In a  conversation with PLANADVISER, Jed Finn, head of corporate and institutional solutions, and Brian McDonald, head of Morgan Stanley at Work and digital solutions, said clients have responded well to this news and are eager to take advantage of a more holistic service model. They described multiple cross-selling motivations for pursuing this acquisition, and noted the seeds of the move were planted several years ago, when Morgan Stanley first started partnering with the independent Solium Capital.

Finn and McDonald said Solium’s clients frequently expressed interest in utilizing Morgan Stanley’s retirement and wealth solutions, which suggested to firm leadership that combining the organizations could deliver great cross-selling potential. Indeed, according to Finn and McDonald, there has already been a significant level of interest in new offerings from corporations and institutions working with Solium, and as a result, Morgan Stanley is winning competitive new mandates at an accelerated pace.

Notably, as part of the acquisition, the Solium organization is being rebranded “Shareworks by Morgan Stanley.” Shareworks will become part of the new “Morgan Stanley at Work suite of financial solutions,” which will also include retirement and financial wellness. Finn and McDonald said Morgan Stanley at Work will combine planning and risk management software, Morgan Stanley intellectual capital and financial education delivered through multiple channels to enable employees to build a holistic plan to achieve their financial goals.

The closing of this transaction represents an important milestone in Morgan Stanley’s workplace strategy, they emphasized. They said that there is a new way of thinking about potential clients that is taking hold in the advisory/brokerage industry, one which is moving away from the idea that the best time to connect with potential clients is at the time that money is in motion. In reality, Finn and McDonald argued, waiting until the money is in motion (for example in a 401(k) to individual retirement account rollover) is far too late to effectively capture a potential client’s attention, let alone their assets. Instead, it is far more effective to be present in that client’s financial life far ahead of the point of the rollover decision. This is one of the core reasons why Morgan Stanley at Work is being expanded to include stock plan services. Stock plans are one of the ways that younger employees start to build significant wealth over time.

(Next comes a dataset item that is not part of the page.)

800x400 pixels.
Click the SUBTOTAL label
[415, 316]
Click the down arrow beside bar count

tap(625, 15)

“Issuer-employers are looking for both flawless execution in the administration of their stock plan and value-added financial education and digital tools to help their employees with saving and investing,” Finn said. “Morgan Stanley at Work can deliver against both of those needs, with a comprehensive suite of services.”

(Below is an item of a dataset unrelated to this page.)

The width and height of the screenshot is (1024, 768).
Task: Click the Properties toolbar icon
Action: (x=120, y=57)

On a combined basis, Shareworks by Morgan Stanley already services more than 3,300 stock plan clients with 2.5 million participants, including Instacart, Levi Strauss, Shopify and Stripe and a range of fast growing private companies, as well as newly public companies and a quarter of the Fortune 500. Finn and McDonald said access to the combined participant base through the Shareworks software is expected to enhance Morgan Stanley’s client acquisition efforts in a manner that complements its financial adviser channel, which still constitutes the core of Morgan Stanley’s growth strategy.

“As plan participants build their wealth, and their needs become more complex, there is a natural transition to an adviser-based relationship,” McDonald said. “Younger plan participants in the earlier stages of their careers can elect to be served by the Morgan Stanley Access Investing and Morgan Stanley Virtual adviser channels.”

Finn and McDonald agreed that this M&A news reflects the broader industry trend that is seeing retirement plan advisory services and wealth management services come closer together. They also noted how Morgan Stanley’s acquisition prevents the firm’s competitors from accessing Solium’s technology, which they said is among the best available, while giving Morgan Stanley advisers access to the future affluent customers already working with Solium. As younger employees on the Solium/Shareworks platform grow their wealth, Morgan Stanley could offer additional services these clients, such as managing their assets or winning mandates to take successful startups public.